### DATASET RECORDS ###

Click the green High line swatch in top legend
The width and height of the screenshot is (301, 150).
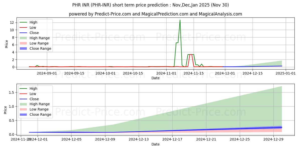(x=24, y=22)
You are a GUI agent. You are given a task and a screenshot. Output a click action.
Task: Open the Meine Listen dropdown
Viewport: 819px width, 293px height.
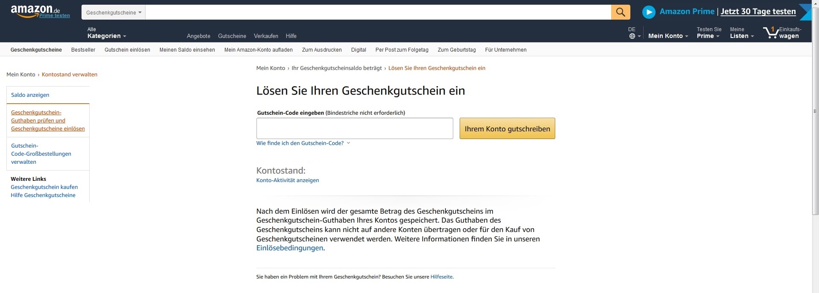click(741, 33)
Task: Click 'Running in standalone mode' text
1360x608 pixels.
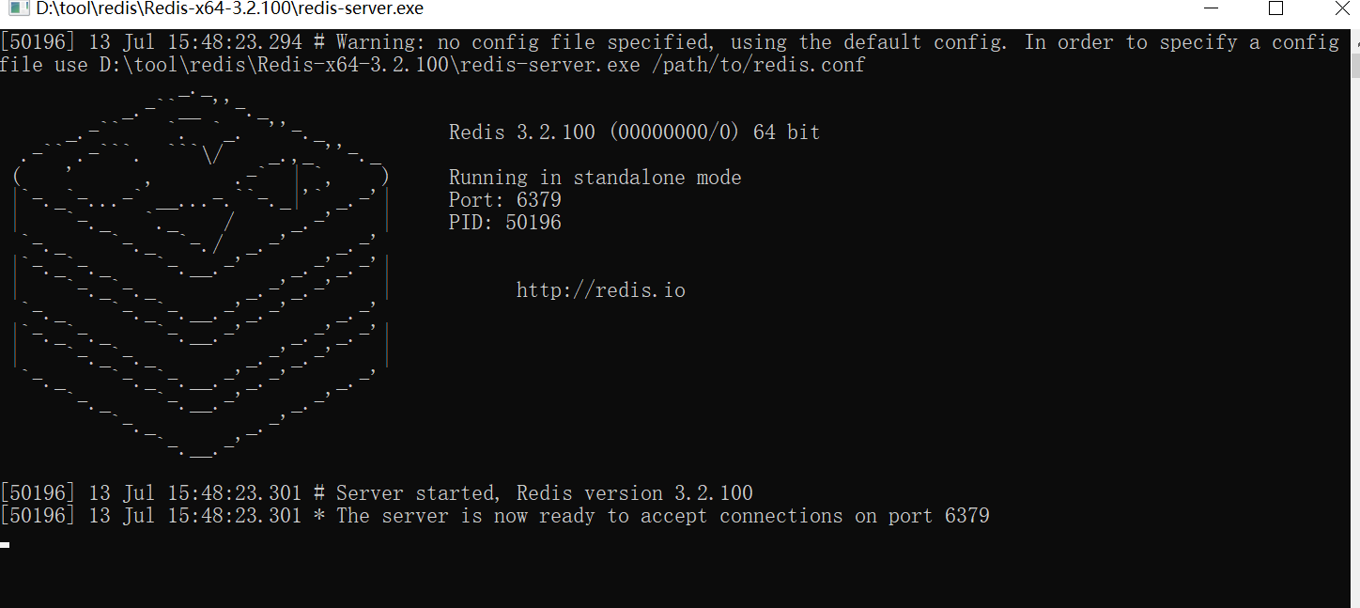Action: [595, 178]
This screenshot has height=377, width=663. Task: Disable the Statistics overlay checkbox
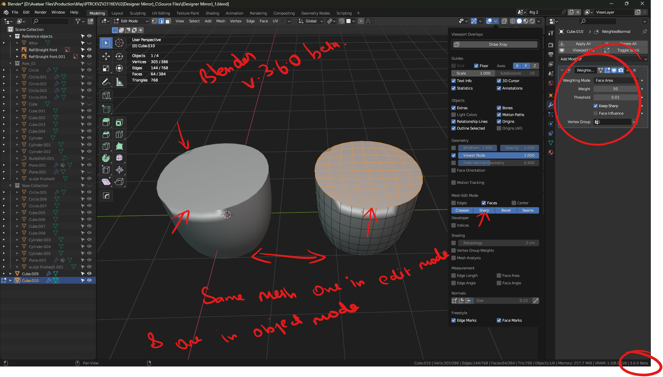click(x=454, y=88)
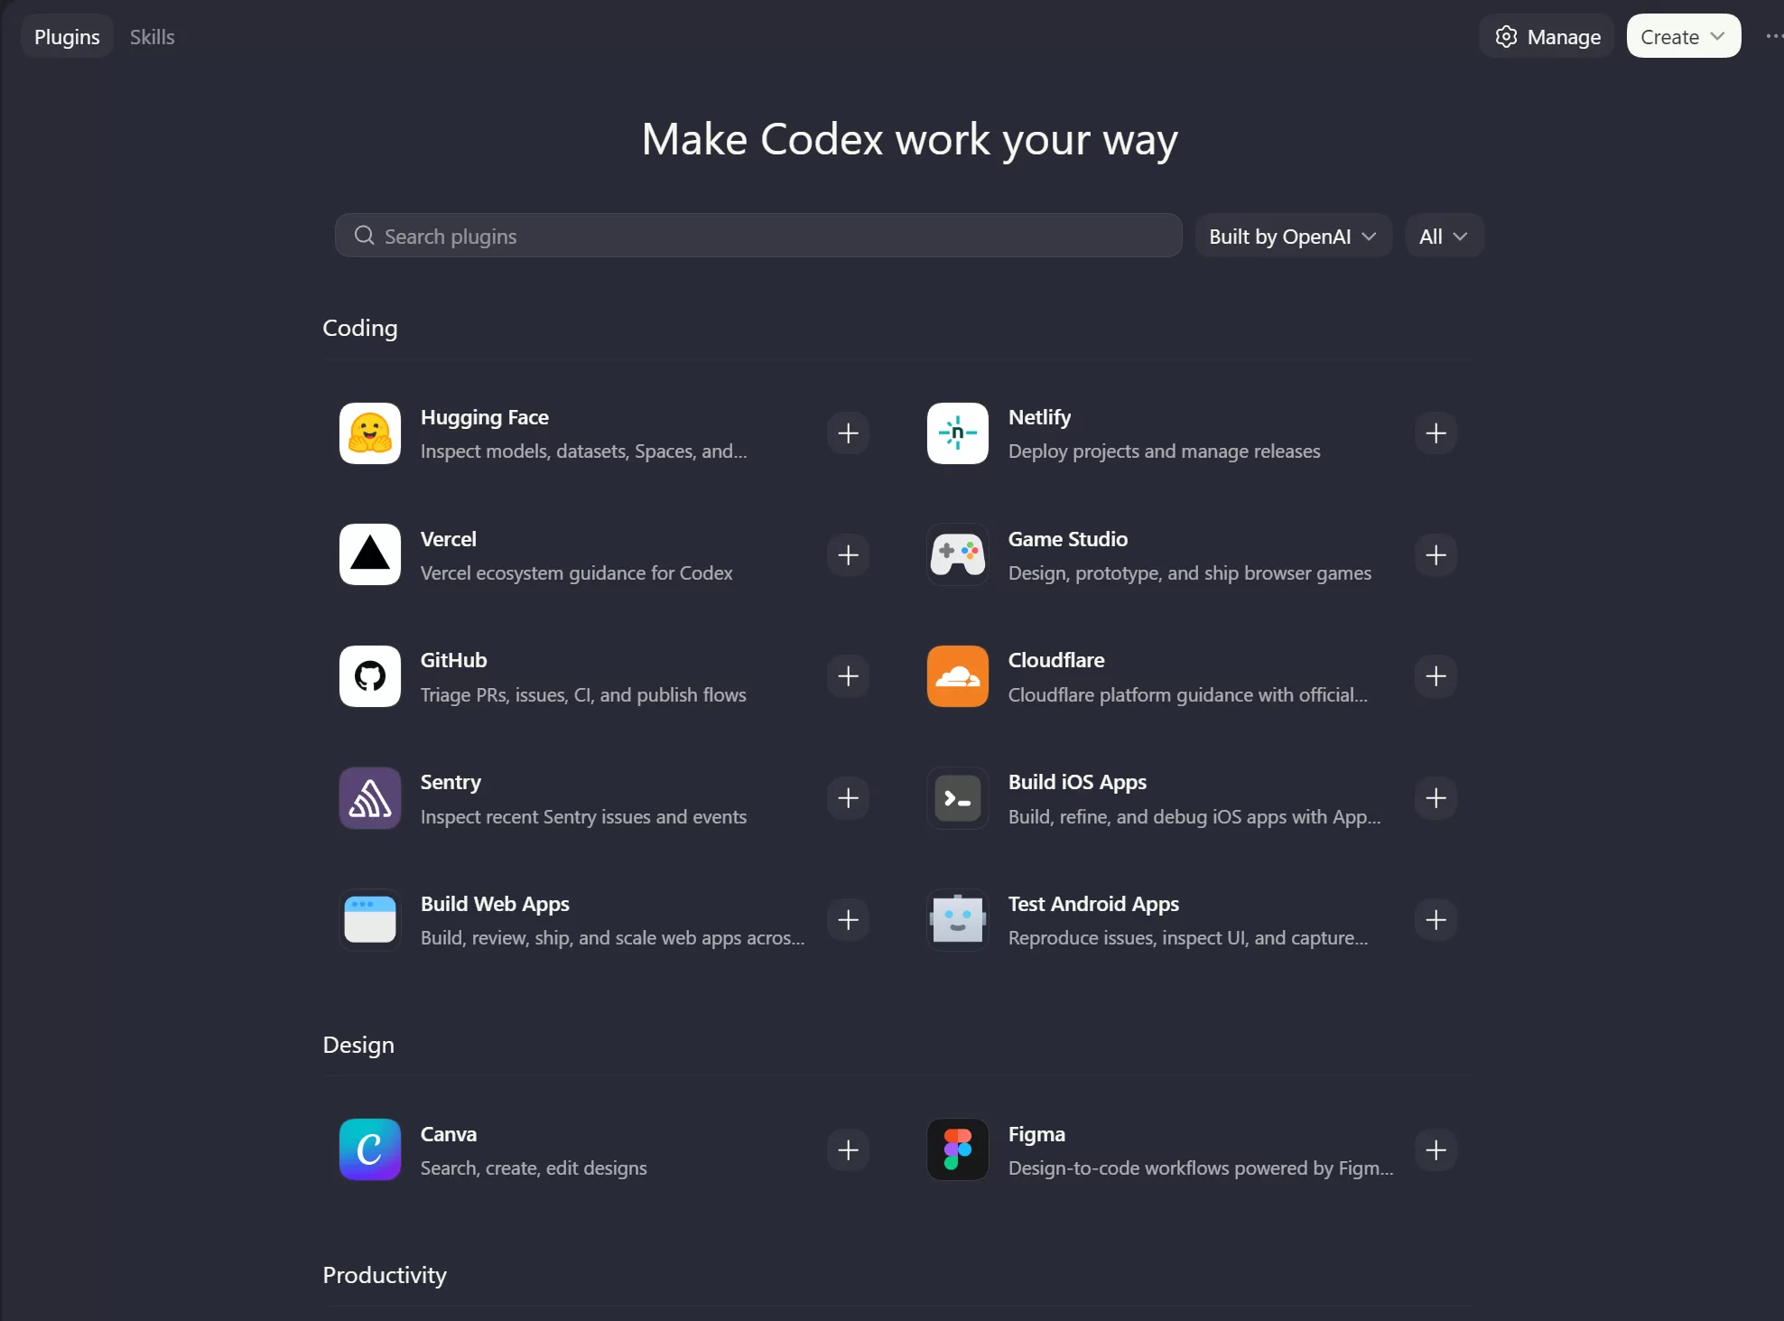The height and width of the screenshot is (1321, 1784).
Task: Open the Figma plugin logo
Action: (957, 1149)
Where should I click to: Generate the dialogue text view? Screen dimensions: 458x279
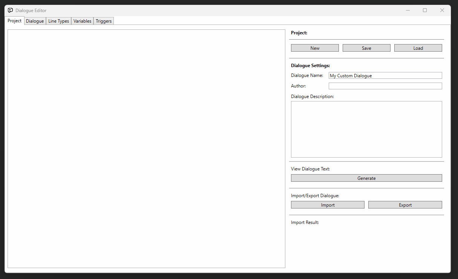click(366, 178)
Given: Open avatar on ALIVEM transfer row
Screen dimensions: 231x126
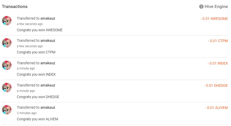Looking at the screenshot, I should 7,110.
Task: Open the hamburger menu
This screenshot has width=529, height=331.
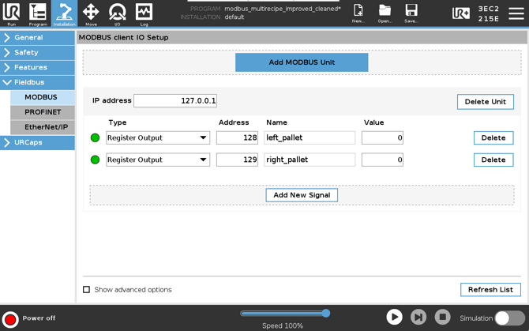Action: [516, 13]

###

__STATED TASK__. Swap "dropdown" for "drop-down menu" throughout the records above and write all of them out again with nothing else changed. Leave the pictures out of your answer.

__RESULT OF THE TASK__.
Click the green High line swatch in top legend
The width and height of the screenshot is (301, 150).
(x=24, y=22)
You are a GUI agent. You are given a task and a screenshot. Output a click action.
Task: Open the Meine Listen drop-down menu
Viewport: 819px width, 293px height.
click(741, 33)
Task: Click 'Running in standalone mode' text
1360x608 pixels.
Action: [595, 178]
This screenshot has height=377, width=663. Task: Disable the Statistics overlay checkbox
click(x=454, y=88)
The height and width of the screenshot is (1321, 1784).
Task: Open the Figma plugin logo
Action: (957, 1149)
Where should I click to: Generate the dialogue text view? Screen dimensions: 458x279
click(366, 178)
Given: Open avatar on ALIVEM transfer row
Screen dimensions: 231x126
Looking at the screenshot, I should 7,110.
Task: Open the hamburger menu
This screenshot has width=529, height=331.
Action: [516, 13]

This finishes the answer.